Assigned task:
The entries below contain a stretch that opens with the line containing "Viewport: 1720px width, 873px" and closes with the line containing "Where should I"; set down that stretch exactly, both ends included, and nothing else.
[[ Entries provided open ]]
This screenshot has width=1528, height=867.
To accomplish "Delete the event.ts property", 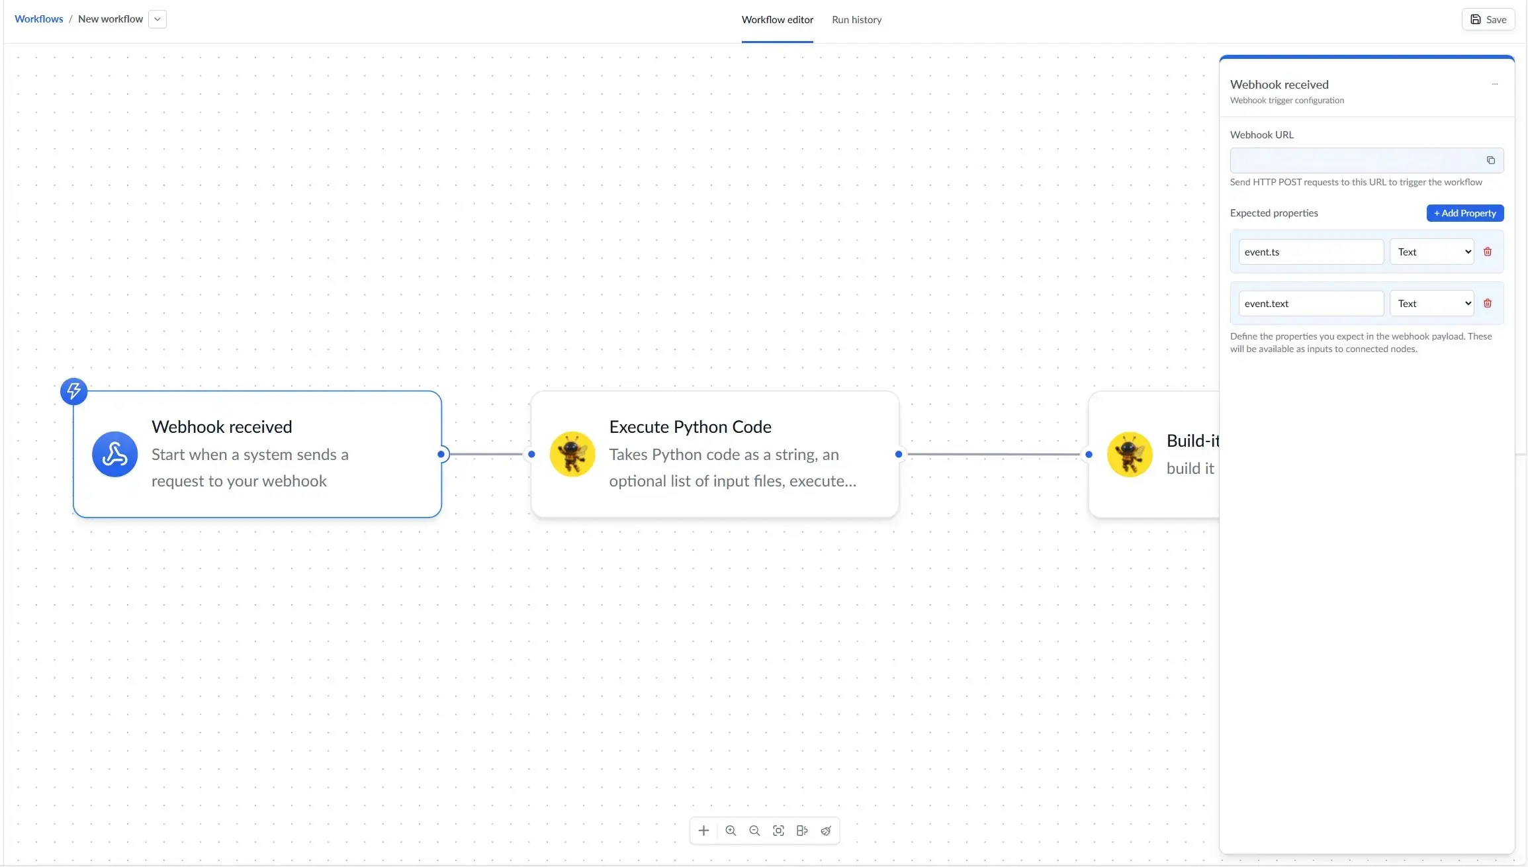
[[ Entries provided closed ]]
[[ Entries provided open ]]
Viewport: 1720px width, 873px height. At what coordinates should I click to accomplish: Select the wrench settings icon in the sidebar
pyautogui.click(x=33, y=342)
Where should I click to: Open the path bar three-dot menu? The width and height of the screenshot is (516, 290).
[[ Entries provided closed ]]
[[ Entries provided open ]]
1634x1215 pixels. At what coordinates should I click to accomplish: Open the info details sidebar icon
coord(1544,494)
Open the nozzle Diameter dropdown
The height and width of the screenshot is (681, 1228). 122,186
[[ Entries provided closed ]]
Exercise result:
Viewport: 1720px width, 873px height. At what coordinates should I click to accomplish: Select the wrench settings icon in the sidebar
pyautogui.click(x=33, y=342)
Where should I click to: Open the path bar three-dot menu? The width and height of the screenshot is (516, 290).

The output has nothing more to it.